I added a small local rubric helper to Hermes. Not to make agent work more bureaucratic, but to avoid a familiar trap: treating success as done.
What it reviews
The first version covers three recurring workflows:
- Transcript learning — video or article extractions that might feed Hermes knowledge.
- Code review — repo inspections where findings need evidence, scope, and verification notes.
- OpenClaw worker runs — Mads/Claude artifacts where top-level success can still hide failed tests, plan-only output, or stale state.
What it checks
The helper records a rubric verdict, hard gates, input metadata, and optional improvement proposals. For worker runs, it forces checks such as whether result.json was read, whether tests failed, whether changed files match the task, and whether the run was review-only or implementation-ready.
That distinction matters. A review can complete cleanly without producing a patch. A patch can look useful while tests fail. A plan can be valuable while still not being code.
What it does not do
It is deliberately mechanical. No model calls. No automatic memory writes. No social posting. No deployment decisions. No merge approval.

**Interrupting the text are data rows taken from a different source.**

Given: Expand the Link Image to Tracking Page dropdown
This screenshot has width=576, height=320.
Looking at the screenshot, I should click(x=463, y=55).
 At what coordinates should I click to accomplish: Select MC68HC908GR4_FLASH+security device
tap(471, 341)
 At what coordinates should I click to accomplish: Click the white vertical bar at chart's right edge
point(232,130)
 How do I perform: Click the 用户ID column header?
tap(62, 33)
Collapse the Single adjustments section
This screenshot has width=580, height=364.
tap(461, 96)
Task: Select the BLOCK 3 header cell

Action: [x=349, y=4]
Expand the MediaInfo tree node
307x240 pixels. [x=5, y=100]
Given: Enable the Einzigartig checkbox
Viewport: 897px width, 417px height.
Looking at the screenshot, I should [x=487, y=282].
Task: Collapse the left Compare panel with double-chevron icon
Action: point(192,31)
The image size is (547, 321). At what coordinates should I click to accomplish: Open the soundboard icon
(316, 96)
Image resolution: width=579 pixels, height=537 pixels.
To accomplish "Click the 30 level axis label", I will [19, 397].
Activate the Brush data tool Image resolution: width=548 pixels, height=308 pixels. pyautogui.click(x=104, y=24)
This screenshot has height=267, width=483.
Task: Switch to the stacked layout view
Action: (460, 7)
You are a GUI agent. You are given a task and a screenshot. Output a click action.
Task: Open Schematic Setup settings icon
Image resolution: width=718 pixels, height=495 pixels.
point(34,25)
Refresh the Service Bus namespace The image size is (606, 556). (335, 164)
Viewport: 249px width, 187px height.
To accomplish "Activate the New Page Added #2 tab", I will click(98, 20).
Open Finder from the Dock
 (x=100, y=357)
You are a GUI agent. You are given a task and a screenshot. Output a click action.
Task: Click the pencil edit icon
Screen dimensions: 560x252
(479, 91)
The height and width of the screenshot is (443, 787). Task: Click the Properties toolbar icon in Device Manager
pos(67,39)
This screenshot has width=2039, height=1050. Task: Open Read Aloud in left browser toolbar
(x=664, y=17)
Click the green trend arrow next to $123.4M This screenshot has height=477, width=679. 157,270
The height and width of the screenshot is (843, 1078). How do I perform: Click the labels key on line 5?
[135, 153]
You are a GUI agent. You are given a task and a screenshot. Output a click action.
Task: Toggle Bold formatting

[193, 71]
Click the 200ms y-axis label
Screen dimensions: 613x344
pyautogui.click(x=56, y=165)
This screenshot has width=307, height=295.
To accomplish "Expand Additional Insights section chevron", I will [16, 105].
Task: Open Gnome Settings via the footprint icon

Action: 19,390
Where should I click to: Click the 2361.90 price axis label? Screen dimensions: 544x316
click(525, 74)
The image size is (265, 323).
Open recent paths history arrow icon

External-facing autonomous agents still default to draft and review. Full-yolo sending or posting needs an explicit low-risk allowlist.
Why it exists
Hermes and Mads are becoming useful because they are getting more artifact-based, not more theatrical. The rubric layer is a small piece of that: a repeatable way to ask whether a run is grounded, verified, and safe to act on.
The score is secondary. The hard gates are the point.